• What you need to do
Could you reproduce, word for word, everything below from the line containing "Click the U.S. Customs User Fee label" down to the line containing "Click the search magnifier icon", with both of those lines included and no others?

• Data for the task
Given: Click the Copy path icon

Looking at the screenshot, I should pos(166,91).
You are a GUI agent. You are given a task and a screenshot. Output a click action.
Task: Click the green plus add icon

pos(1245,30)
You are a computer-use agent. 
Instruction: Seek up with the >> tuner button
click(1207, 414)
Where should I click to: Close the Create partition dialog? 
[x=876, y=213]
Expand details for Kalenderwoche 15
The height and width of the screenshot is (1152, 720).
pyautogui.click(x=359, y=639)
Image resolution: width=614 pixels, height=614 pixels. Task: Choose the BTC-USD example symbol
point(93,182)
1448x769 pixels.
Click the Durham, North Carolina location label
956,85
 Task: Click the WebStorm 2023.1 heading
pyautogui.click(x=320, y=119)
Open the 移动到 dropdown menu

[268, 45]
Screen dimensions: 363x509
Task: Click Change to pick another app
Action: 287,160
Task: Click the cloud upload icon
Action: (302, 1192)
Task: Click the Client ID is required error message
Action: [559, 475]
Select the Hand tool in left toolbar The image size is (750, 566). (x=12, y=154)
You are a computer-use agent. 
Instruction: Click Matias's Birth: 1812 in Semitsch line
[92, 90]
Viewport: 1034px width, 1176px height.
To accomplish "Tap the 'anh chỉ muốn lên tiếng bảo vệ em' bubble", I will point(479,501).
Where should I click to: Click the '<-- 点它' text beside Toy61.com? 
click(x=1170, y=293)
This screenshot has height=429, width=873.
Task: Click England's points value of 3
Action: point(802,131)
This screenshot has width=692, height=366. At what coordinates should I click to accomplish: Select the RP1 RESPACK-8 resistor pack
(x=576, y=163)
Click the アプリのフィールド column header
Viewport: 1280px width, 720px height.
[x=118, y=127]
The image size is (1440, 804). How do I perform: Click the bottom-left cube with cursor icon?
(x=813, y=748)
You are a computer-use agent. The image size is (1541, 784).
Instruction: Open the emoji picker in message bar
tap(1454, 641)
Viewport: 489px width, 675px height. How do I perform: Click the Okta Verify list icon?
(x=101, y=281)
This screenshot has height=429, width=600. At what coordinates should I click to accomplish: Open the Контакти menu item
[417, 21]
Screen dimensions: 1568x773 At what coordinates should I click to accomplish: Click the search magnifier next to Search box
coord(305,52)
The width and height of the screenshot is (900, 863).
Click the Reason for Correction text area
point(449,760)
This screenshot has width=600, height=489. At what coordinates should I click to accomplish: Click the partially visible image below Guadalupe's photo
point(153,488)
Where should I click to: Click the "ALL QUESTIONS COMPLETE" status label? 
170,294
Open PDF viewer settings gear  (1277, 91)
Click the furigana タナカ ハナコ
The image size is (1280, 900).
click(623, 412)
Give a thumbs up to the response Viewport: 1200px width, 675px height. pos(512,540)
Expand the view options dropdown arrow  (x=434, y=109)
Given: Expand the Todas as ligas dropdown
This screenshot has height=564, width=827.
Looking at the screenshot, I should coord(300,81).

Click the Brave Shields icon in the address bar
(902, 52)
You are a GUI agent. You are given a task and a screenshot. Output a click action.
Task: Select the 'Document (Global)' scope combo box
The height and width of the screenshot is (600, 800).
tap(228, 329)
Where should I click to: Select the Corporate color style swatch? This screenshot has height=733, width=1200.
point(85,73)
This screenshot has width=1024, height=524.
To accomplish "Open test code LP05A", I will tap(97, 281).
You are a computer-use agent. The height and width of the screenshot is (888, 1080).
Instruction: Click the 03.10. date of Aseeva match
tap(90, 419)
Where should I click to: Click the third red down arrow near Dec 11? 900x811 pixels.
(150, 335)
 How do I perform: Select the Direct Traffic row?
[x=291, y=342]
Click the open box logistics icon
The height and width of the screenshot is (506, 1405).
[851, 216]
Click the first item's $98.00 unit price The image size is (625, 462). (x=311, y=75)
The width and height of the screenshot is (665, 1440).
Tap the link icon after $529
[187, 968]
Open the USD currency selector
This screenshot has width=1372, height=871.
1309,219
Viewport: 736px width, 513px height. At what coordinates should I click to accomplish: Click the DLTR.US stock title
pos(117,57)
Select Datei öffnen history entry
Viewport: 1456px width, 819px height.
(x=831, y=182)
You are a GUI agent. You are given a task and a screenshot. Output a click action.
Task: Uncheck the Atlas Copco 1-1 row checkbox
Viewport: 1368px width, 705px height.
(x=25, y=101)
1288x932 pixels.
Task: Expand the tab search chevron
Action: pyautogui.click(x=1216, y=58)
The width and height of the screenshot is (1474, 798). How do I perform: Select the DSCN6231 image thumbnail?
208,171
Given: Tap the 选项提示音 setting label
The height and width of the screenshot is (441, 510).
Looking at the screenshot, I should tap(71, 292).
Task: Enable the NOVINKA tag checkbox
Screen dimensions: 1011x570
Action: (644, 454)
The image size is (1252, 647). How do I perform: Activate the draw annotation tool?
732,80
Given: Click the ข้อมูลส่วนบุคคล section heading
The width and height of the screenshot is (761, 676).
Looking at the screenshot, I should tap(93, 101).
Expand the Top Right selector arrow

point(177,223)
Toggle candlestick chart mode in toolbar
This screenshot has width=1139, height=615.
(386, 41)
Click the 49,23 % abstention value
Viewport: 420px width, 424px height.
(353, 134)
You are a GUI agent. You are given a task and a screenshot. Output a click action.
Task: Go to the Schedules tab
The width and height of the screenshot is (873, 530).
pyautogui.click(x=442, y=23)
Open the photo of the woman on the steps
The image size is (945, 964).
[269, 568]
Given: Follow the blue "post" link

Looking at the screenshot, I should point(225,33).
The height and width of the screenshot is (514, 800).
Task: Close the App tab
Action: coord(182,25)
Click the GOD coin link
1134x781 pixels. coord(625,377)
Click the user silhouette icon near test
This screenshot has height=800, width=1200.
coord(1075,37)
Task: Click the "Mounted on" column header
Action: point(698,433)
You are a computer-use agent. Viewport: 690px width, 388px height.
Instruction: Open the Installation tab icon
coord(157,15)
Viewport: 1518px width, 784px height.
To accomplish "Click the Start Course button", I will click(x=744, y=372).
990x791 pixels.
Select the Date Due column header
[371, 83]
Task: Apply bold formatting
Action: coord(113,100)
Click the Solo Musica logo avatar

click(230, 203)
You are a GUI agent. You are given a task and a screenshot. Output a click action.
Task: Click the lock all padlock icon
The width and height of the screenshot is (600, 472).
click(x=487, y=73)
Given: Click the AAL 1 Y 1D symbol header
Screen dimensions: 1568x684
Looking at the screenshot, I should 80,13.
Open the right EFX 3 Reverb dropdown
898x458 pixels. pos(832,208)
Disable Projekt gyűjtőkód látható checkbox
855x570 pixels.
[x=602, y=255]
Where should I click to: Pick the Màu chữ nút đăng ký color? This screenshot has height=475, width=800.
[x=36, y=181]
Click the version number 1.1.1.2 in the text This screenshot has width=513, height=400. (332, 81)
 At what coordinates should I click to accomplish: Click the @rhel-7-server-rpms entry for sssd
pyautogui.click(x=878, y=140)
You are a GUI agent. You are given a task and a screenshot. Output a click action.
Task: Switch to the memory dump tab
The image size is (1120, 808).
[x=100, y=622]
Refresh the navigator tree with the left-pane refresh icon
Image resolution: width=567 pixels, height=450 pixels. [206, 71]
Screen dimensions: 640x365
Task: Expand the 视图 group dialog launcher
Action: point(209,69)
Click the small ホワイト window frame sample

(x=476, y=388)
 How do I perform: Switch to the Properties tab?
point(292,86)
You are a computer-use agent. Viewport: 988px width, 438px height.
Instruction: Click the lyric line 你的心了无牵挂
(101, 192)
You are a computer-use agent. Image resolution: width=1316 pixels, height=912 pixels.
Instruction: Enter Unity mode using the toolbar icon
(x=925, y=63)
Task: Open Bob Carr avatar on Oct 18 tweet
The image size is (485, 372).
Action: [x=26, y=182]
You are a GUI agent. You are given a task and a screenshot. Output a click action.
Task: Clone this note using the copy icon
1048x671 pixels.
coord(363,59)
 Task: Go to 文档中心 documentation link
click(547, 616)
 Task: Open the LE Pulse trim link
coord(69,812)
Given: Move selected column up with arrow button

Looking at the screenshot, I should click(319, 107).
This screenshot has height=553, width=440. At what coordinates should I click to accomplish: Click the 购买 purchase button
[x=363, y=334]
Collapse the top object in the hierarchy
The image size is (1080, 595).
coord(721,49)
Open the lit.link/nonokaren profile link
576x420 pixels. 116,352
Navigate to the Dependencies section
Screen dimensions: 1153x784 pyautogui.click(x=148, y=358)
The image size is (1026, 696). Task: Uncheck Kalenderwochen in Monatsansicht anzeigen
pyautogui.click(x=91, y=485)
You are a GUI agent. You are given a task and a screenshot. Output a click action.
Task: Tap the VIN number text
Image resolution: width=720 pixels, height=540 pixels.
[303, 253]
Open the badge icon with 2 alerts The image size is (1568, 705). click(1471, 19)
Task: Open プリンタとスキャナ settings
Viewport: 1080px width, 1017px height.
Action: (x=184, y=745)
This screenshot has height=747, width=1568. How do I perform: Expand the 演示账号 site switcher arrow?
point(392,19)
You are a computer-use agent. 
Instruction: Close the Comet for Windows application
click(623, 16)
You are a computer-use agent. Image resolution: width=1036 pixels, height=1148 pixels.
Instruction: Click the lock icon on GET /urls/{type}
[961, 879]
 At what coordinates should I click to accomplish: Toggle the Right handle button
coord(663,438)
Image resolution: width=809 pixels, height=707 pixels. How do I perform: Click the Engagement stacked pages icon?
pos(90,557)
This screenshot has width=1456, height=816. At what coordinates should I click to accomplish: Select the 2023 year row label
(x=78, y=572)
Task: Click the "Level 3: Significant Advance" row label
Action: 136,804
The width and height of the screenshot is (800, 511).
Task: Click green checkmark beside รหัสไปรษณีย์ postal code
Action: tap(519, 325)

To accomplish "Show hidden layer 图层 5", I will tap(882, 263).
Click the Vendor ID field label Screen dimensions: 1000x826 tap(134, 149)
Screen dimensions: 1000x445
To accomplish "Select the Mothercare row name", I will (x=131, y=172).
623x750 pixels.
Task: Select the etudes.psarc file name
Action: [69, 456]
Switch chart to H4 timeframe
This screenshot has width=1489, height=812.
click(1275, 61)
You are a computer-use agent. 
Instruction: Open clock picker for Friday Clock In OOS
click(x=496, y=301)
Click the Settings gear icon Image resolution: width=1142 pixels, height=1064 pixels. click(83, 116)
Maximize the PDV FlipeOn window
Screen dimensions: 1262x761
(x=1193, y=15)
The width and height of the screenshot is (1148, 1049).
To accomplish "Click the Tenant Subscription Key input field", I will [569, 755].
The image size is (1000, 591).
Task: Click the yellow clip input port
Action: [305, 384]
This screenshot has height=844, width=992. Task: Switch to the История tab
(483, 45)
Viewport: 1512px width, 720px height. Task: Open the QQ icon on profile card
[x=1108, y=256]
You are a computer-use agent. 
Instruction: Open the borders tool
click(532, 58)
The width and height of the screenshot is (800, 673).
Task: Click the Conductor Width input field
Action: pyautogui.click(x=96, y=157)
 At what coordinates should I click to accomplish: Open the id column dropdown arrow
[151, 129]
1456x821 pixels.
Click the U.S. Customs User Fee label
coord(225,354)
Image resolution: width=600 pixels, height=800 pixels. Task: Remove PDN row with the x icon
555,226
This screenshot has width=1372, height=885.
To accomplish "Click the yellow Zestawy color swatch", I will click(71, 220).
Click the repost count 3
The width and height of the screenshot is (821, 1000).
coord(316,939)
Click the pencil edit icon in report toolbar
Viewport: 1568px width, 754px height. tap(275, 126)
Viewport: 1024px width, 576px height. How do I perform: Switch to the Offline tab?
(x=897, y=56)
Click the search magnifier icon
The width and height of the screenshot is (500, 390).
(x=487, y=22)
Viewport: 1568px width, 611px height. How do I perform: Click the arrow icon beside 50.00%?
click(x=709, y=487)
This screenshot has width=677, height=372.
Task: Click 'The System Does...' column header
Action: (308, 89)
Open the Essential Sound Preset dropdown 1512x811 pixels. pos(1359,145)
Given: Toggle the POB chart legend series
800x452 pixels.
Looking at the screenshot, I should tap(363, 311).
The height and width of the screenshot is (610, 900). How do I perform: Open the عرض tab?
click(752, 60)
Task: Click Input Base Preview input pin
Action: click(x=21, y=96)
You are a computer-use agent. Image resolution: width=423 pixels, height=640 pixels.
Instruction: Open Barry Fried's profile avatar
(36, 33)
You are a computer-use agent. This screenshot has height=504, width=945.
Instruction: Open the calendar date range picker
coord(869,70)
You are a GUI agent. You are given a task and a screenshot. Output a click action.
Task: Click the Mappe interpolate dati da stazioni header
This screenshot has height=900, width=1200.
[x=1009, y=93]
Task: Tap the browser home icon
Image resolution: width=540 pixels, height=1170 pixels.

• Solution
Click the U.S. Customs User Fee label
coord(225,354)
Image resolution: width=600 pixels, height=800 pixels. Task: Remove PDN row with the x icon
555,226
This screenshot has width=1372, height=885.
To accomplish "Click the yellow Zestawy color swatch", I will click(71, 220).
Click the repost count 3
The width and height of the screenshot is (821, 1000).
coord(316,939)
Click the pencil edit icon in report toolbar
Viewport: 1568px width, 754px height. tap(275, 126)
Viewport: 1024px width, 576px height. How do I perform: Switch to the Offline tab?
(x=897, y=56)
Click the search magnifier icon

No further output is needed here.